Mercoledì, 16 Giugno 2021
Cronaca

Bimbo di 3 anni morto per polmonite non diagnosticata, chiesti danni per oltre 800mila euro

Il piccolo Salvatore Ibrahim, figlio di un palmese e di una donna di origini marocchine, è deceduto dopo una serie di visite in studi medici. I genitori citano l'Asp e due sanitari del pronto soccorso dell'ospedale di Licata

L'ospedale San Giacomo d'Altotopasso di Licata

Le visite in un studio medico e in un ambulatorio e le terapie per la diagnosi di faringite. L'accesso in ospedale, con la stessa diagnosi, e la semplice prescrizione di alcuni farmaci.

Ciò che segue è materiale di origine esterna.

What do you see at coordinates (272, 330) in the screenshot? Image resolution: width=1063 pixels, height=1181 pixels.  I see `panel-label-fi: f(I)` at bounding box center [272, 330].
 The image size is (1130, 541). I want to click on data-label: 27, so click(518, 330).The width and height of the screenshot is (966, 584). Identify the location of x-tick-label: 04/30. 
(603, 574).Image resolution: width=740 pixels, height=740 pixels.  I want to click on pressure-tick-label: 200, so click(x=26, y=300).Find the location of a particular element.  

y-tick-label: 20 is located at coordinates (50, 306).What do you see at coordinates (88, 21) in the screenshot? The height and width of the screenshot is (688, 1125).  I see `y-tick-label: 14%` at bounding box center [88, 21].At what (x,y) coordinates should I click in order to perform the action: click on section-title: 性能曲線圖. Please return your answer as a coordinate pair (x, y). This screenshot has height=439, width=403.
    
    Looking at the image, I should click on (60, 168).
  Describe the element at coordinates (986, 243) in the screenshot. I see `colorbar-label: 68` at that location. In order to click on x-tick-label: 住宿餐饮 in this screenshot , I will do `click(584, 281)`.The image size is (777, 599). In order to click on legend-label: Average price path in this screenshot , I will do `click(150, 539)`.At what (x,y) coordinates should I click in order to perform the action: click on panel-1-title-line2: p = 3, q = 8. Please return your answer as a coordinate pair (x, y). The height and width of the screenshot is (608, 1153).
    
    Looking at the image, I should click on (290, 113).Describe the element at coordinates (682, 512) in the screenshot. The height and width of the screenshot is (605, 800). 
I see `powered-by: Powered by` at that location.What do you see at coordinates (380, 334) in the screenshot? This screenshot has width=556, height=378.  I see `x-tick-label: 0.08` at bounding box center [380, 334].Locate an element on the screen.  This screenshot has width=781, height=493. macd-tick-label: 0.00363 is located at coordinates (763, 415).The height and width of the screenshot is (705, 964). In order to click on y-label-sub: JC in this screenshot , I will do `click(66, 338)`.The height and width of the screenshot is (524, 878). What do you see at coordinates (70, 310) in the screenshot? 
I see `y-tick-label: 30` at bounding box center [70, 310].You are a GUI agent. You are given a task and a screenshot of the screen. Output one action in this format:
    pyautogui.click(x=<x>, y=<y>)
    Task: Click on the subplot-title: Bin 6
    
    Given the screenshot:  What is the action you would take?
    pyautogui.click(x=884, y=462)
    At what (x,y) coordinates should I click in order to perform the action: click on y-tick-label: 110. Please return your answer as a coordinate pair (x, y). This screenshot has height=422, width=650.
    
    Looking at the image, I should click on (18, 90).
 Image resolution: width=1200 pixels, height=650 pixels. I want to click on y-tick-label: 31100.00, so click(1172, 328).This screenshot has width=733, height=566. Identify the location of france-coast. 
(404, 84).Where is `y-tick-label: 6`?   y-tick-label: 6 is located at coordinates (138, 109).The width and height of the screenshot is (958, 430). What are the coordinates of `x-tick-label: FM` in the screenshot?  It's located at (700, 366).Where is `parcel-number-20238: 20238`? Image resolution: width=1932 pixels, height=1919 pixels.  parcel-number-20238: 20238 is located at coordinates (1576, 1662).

Infine il malore e la morte per una polmonite interstiziale. Per il decesso del povero Salvatore Ibrahim, figlio di un palmese e una marocchina, di soli 3 anni, avvenuto il 12 maggio del 2019, ci sarà adesso un processo civile.

I genitori hanno chiesto al tribunale il risarcimento dei danni all'Azienda sanitaria provinciale e a due medici del pronto soccorso dell'ospedale San Giacomo d'Altopasso di Licata che visitarono il piccolo. I loro legali - gli avvocati Alfonso Neri, Salvatore Pennica e Rosario Ninfosì - hanno chiesto una somma complessiva di poco meno di 808.000 euro per loro e per gli altri tre figli minori.

Il piccolo, secondo la ricostruzione dei fatti, ha iniziato ad accusare i primi sintomi della malattia nei primi giorni del 2019. Fra gennaio e maggio è stato più volte visitato, sempre secondo la ricostruzione formulata dai genitori nell'atto con cui citano l'Asp e i sanitari, in un ambulatorio privato. 

La diagnosi del pediatra era sempre quella di infiammazione acuta della faringe. La terapia con antibiotici e cortisone, però, risultava inefficace. L'11 maggio, quindi, la decisione dei genitori di portare il piccolo all'ospedale di Licata. Anche in quel caso veniva diagnosticata una faringite e il bimbo veniva dimesso dopo la prescrizione di alcuni farmaci. L'indomani il decesso.

I genitori, adesso, puntano l'indice sulla condotta dei medici del pronto soccorso che non avrebbero prescritto esami ematochimici nè una radiografia del torace che, a loro dire, avrebbe consentito di diagnosticare e tamponare la grave polmonite in atto. Sulla vicenda la Procura della Repubblica, sulla base di un esposto degli stessi genitori, aveva aperto un fascicolo che, in seguito, è stato archiviato.